Travail demandé ::
(A) Dans la chronique, de quelle origine est le pianiste Félix Stussi ?
(B) Recopiez mot pour mot le passage de la chronique qui va de « C’est un virtuose » jusqu'à « très forts ! » inclus, s'il vous plaît.

Texte ::
______
Super Nova 4

Le trio du saxophoniste Jean Derome est très réputé sur le continent américain, il est temps qu’on en parle !

Le pianiste Félix Stussi, d’origine suisse, installé au Canada, habitué de l’écurie ‘Effendi’, encyclopédiste averti de tous les jazz, désirait logiquement tester sa musique originale avec ces monstrueux musiciens auxquels aucun style de cette musique n’échappe. C’est une réussite totale ! Le pianiste se retrouve naturellement ‘avalé’ par le trio soudé, et c’est bien un quartet compact qu’il nous est donné d’entendre. Étonnant que Jean Derome ne soit pas plus écouté sous nos latitudes !

C’est un virtuose plein de coeur et d’humour comme nous les aimons en pays latin, et la section rythmique n’a rien à envier à celles que nous aimons écouter habituellement. Doigts et archet, peaux et cymbales, du ‘old school’ à la ‘musique présente’, rien ne les gène, à l’aise en toutes conditions, en accompagnateurs et en solistes, en parfaite symbiose avec les harmonies diverses et changeantes, ils sont très forts !
______
Données affichées ::
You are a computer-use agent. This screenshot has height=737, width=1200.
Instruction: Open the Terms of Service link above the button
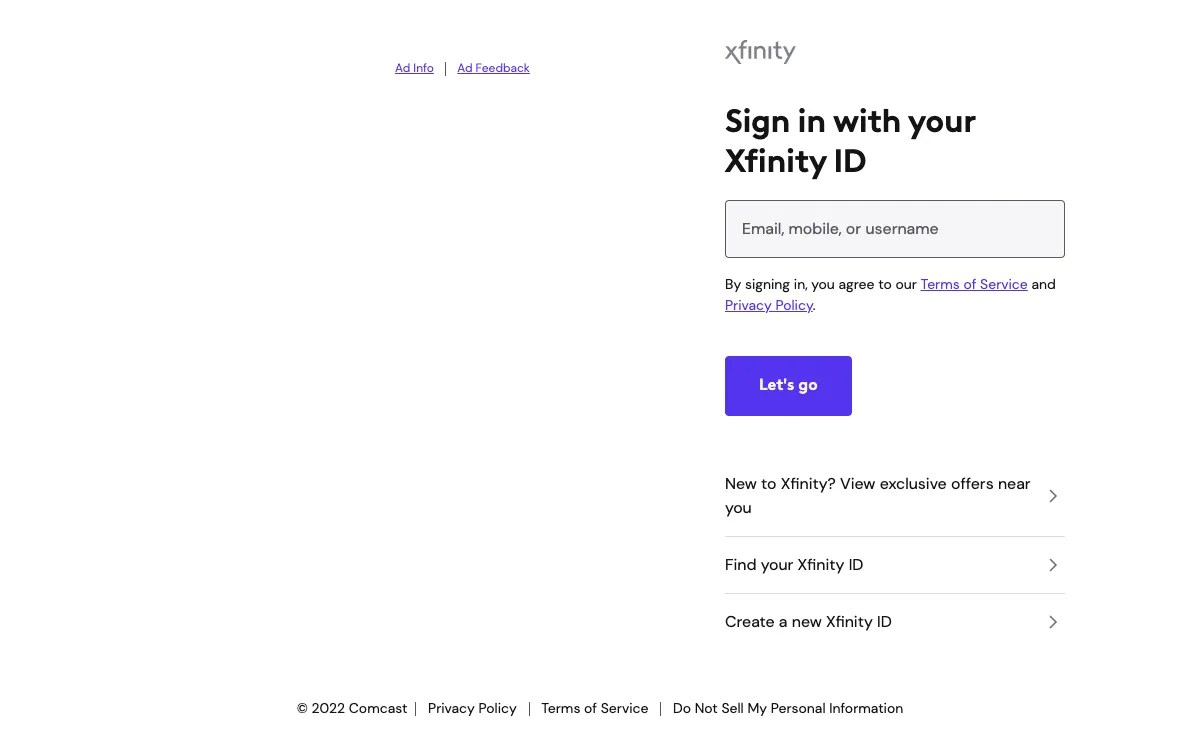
______
Réponses par tâche ::
(A) Il est d'origine suisse.

(B)
C’est un virtuose plein de coeur et d’humour comme nous les aimons en pays latin, et la section rythmique n’a rien à envier à celles que nous aimons écouter habituellement. Doigts et archet, peaux et cymbales, du ‘old school’ à la ‘musique présente’, rien ne les gène, à l’aise en toutes conditions, en accompagnateurs et en solistes, en parfaite symbiose avec les harmonies diverses et changeantes, ils sont très forts !